*** Opening of RECORDED INFORMATION ***
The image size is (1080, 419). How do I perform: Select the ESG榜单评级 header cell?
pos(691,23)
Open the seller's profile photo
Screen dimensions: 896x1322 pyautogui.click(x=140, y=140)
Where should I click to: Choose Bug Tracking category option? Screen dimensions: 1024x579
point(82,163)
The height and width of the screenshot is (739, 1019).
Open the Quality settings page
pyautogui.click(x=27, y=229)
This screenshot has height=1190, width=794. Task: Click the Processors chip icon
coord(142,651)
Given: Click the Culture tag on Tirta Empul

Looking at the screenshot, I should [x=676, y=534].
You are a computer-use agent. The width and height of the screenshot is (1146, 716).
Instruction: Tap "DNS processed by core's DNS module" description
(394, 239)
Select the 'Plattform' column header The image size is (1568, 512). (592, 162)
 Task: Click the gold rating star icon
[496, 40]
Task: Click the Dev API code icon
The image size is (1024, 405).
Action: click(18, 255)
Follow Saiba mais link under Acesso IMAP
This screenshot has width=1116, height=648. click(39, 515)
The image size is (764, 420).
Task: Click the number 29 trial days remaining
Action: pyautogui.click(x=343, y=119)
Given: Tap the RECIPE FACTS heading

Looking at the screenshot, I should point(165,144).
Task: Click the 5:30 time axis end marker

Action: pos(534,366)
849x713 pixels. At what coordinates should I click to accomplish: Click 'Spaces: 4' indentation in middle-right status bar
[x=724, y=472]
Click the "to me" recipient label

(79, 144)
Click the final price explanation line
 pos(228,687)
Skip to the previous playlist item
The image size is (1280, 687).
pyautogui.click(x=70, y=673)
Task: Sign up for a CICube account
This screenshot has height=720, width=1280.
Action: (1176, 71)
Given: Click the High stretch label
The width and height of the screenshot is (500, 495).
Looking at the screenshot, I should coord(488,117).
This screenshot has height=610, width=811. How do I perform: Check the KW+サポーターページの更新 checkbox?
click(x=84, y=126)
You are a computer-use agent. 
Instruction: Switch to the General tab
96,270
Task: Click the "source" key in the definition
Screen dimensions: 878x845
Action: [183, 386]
*** Close of RECORDED INFORMATION ***
PROBLEM TO SOLVE:
Please output the records once more, exactly as they were written.

YOUR RESPONSE:
The image size is (1080, 419). How do I perform: Select the ESG榜单评级 header cell?
pos(691,23)
Open the seller's profile photo
Screen dimensions: 896x1322 pyautogui.click(x=140, y=140)
Where should I click to: Choose Bug Tracking category option? Screen dimensions: 1024x579
point(82,163)
The height and width of the screenshot is (739, 1019).
Open the Quality settings page
pyautogui.click(x=27, y=229)
This screenshot has height=1190, width=794. Task: Click the Processors chip icon
coord(142,651)
Given: Click the Culture tag on Tirta Empul

Looking at the screenshot, I should [x=676, y=534].
You are a computer-use agent. The width and height of the screenshot is (1146, 716).
Instruction: Tap "DNS processed by core's DNS module" description
(394, 239)
Select the 'Plattform' column header The image size is (1568, 512). (592, 162)
 Task: Click the gold rating star icon
[496, 40]
Task: Click the Dev API code icon
The image size is (1024, 405).
Action: click(18, 255)
Follow Saiba mais link under Acesso IMAP
This screenshot has width=1116, height=648. click(39, 515)
The image size is (764, 420).
Task: Click the number 29 trial days remaining
Action: pyautogui.click(x=343, y=119)
Given: Tap the RECIPE FACTS heading

Looking at the screenshot, I should point(165,144).
Task: Click the 5:30 time axis end marker

Action: pos(534,366)
849x713 pixels. At what coordinates should I click to accomplish: Click 'Spaces: 4' indentation in middle-right status bar
[x=724, y=472]
Click the "to me" recipient label

(79, 144)
Click the final price explanation line
 pos(228,687)
Skip to the previous playlist item
The image size is (1280, 687).
pyautogui.click(x=70, y=673)
Task: Sign up for a CICube account
This screenshot has height=720, width=1280.
Action: (1176, 71)
Given: Click the High stretch label
The width and height of the screenshot is (500, 495).
Looking at the screenshot, I should coord(488,117).
This screenshot has height=610, width=811. How do I perform: Check the KW+サポーターページの更新 checkbox?
click(x=84, y=126)
You are a computer-use agent. 
Instruction: Switch to the General tab
96,270
Task: Click the "source" key in the definition
Screen dimensions: 878x845
Action: [183, 386]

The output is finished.